GLOBAL - The UK's Financial Services Authority (FSA) may investigate Aon Consulting's manager-of-manager offering as a direct result of pressure from IPN's sister publication Global Pensions.
Aon Consulting appears to be at loggerheads with FSA rules regarding conflict of issues by combining the marketing arms of its consultancy service and its manager-of-manager service.
One FSA rule states that a firm may manage a conflict by establishing internal arrangements (Chinese walls). A spokeswoman for the FSA said that it investigates any potential breaches of its rules once they come to its attention, but, under its own rules, is unable to comment on specific cases.
“If you are regulated by us, you have to manage conflicts of interest,” she said.
There has also been a massive international outcry in the pensions industry against consultants selling investment products - sometimes known as implemented consulting. A significant number of senior industry figures have told Global Pensions that they see a clear conflict of interest when consultants offer this service.
The high profile names who are quoted in Global Pensions’ exclusive survey include Paul Myners, Alan Rubenstein (chairman of the NAPF Investment Council), Peter Thompson (chairman, NAPF), Trevor Nash (policy advisor, Department of Work and Pensions) and Andrew Dyson (managing director institutional clients, Merrill Lynch Investment Managers).

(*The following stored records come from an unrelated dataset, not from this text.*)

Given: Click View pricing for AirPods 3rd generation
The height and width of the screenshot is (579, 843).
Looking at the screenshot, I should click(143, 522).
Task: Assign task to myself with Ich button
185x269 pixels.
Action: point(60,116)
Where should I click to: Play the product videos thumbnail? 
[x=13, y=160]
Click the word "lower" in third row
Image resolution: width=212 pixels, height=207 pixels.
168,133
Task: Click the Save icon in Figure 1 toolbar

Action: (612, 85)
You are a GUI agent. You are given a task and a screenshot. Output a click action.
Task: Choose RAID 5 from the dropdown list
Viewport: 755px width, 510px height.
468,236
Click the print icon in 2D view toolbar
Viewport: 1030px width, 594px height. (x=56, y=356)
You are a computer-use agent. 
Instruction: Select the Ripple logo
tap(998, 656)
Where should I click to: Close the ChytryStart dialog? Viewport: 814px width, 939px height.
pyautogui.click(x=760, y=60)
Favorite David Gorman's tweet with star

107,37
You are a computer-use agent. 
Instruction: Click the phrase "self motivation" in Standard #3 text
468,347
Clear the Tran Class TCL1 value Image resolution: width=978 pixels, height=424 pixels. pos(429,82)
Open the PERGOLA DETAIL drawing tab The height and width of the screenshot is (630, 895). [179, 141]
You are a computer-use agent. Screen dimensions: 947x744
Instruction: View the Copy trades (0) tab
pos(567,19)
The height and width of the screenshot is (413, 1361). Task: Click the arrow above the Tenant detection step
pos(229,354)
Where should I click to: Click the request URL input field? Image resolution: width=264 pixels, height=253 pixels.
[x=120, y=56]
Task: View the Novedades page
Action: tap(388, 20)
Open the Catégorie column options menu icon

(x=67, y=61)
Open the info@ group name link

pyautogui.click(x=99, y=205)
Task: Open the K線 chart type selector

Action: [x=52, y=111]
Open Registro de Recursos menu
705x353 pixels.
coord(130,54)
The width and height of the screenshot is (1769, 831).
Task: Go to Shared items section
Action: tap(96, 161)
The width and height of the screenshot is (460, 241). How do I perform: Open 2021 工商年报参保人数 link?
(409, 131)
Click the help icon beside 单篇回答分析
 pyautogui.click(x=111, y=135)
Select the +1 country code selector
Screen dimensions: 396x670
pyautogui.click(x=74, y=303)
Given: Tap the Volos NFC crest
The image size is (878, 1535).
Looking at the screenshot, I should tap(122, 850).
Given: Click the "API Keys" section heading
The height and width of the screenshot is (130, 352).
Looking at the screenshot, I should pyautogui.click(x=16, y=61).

These combined with a host of trustees and fund managers who have spoken out against implemented consulting leaves consultants who offer a manager-of-manager product with little support in the industry.
“Of course there is a conflict ... If trustees become better informed and more self-confident they will challenge these conflicts,” said Paul Myners, author of the Myners Report.
The growing backlash against implemented consulting was highlighted by a speech given by Mercer’s Andrew Kirton at the NAPF’s annual investment conference in Edinburgh in which he addressed - for the first time in public - the conflict issue. Kirton’s speech was a direct result of articles written recently in Global Pensions.
“Consultants bundling services does give us a conflict of interest,” he admitted.
But Kirton’s decision to try to deflect the conflict issue backfired when in the Q&A that followed his speech he was severely criticised by delegates. “Consultants have to make their mind up what their business is. I want totally independent advice,” said Keith Neale, treasurer, Essex County Council Pension Fund. This response, which was given a round of applause by around 700 delegates, was typical of the mood.
Consultants such as Aon and Frank Russell offer manager-of-manager products directly, while William M Mercer has tied up with Attica Asset Management as its “preferred provider” for its new Mercer 360 product in the UK.
The incentive for consultants is clear. Pressure on consultancy revenues has meant that traditional consultants are seeking new revenue streams and having a manager-of-manager product allows them to charge pension funds a lucrative basis point fee.